> [WHAT YOU SHOULD DO]: All entries must be repeated exactly. No picture should appear in the result.

Stored data

+--

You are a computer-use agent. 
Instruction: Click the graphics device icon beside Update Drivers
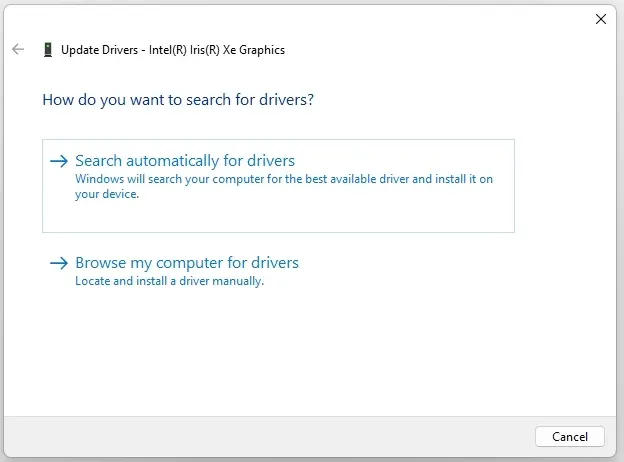click(x=47, y=50)
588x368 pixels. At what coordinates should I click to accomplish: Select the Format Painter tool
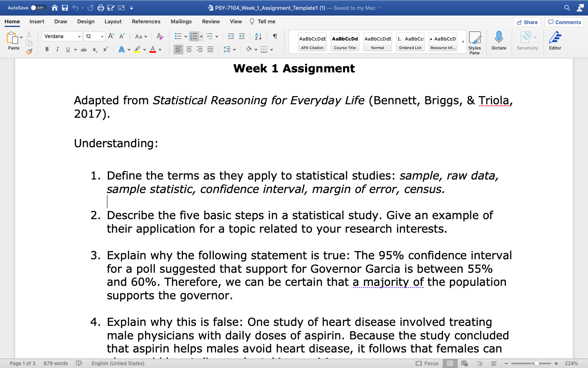29,51
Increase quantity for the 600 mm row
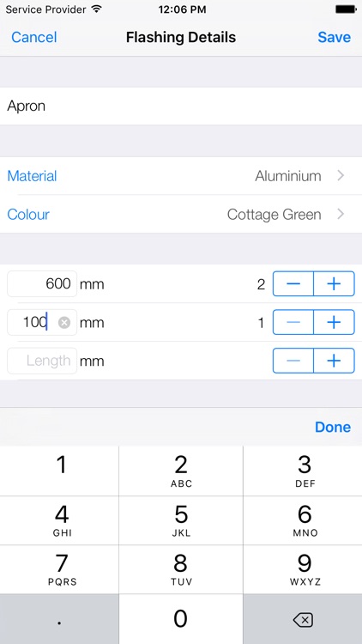The width and height of the screenshot is (362, 644). pyautogui.click(x=334, y=284)
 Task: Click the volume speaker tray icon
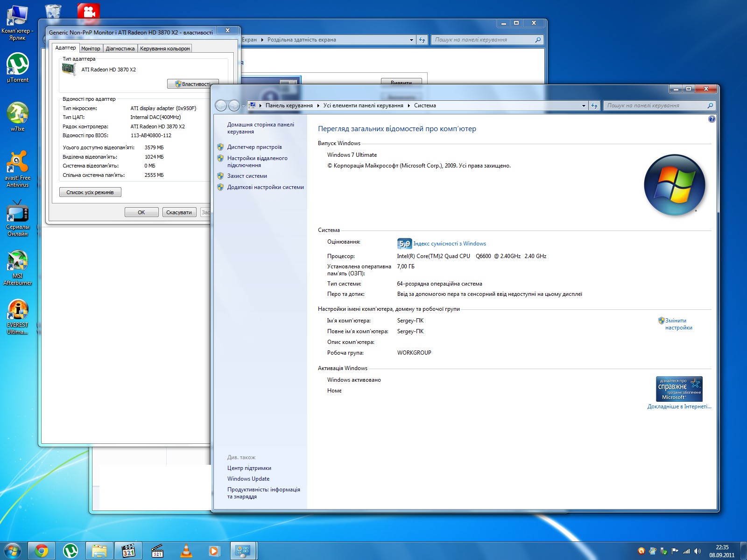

+--

> [EXERCISE RESULT]:
You are a computer-use agent. 
Instruction: Click the graphics device icon beside Update Drivers
click(x=47, y=50)
588x368 pixels. At what coordinates should I click to accomplish: Select the Format Painter tool
29,51
Increase quantity for the 600 mm row
The width and height of the screenshot is (362, 644). pyautogui.click(x=334, y=284)
 Task: Click the volume speaker tray icon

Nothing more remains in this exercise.